*Entries supplied*.
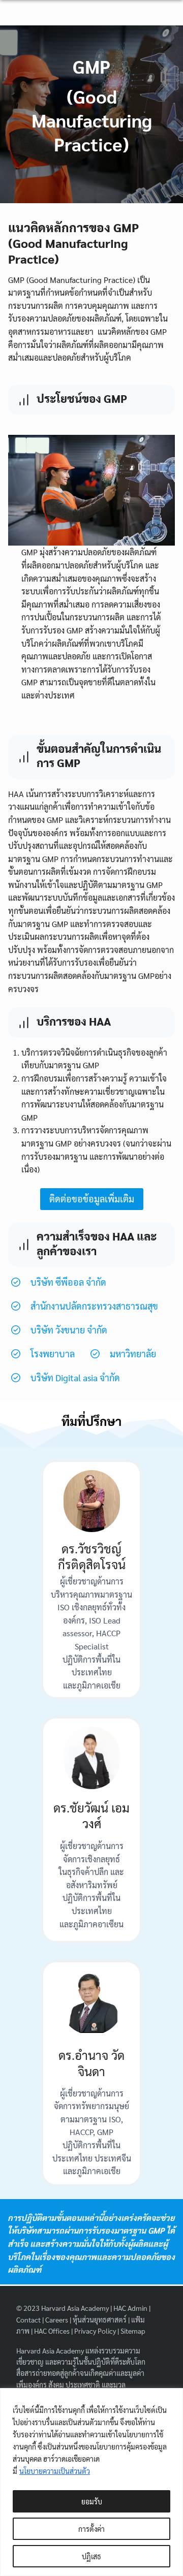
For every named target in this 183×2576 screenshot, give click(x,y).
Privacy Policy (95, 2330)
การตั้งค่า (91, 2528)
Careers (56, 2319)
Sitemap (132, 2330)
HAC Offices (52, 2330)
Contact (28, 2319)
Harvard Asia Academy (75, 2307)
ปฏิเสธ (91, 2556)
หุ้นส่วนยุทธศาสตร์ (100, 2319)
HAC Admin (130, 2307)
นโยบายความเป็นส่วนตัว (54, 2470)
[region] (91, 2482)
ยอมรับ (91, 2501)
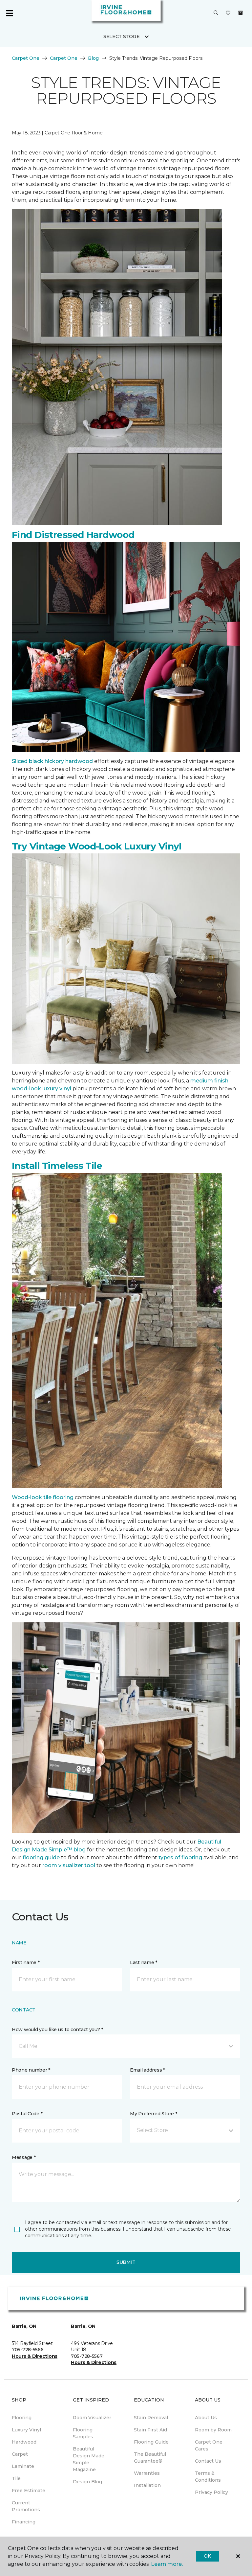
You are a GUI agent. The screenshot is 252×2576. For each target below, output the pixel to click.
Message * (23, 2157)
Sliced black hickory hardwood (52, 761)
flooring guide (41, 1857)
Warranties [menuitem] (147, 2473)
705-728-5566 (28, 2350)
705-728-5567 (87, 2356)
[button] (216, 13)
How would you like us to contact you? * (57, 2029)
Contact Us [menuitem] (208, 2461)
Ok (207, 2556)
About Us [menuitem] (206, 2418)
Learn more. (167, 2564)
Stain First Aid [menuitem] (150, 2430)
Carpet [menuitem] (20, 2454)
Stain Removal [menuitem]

*Your goal*.
What is needed is every record above, restated word for word, with the pictures left out.

*Output for this task*.
For every named target in this 183×2576 screenshot, give click(x,y).
Privacy Policy (95, 2330)
การตั้งค่า (91, 2528)
Careers (56, 2319)
Sitemap (132, 2330)
HAC Offices (52, 2330)
Contact (28, 2319)
Harvard Asia Academy (75, 2307)
ปฏิเสธ (91, 2556)
หุ้นส่วนยุทธศาสตร์ (100, 2319)
HAC Admin (130, 2307)
นโยบายความเป็นส่วนตัว (54, 2470)
[region] (91, 2482)
ยอมรับ (91, 2501)
You are a GUI agent. The screenshot is 252×2576. For each target below, output the pixel to click.
Message * (23, 2157)
Sliced black hickory hardwood (52, 761)
flooring guide (41, 1857)
Warranties [menuitem] (147, 2473)
705-728-5566 (28, 2350)
705-728-5567 (87, 2356)
[button] (216, 13)
How would you like us to contact you? * (57, 2029)
Contact Us [menuitem] (208, 2461)
Ok (207, 2556)
About Us [menuitem] (206, 2418)
Learn more. (167, 2564)
Stain First Aid [menuitem] (150, 2430)
Carpet [menuitem] (20, 2454)
Stain Removal [menuitem]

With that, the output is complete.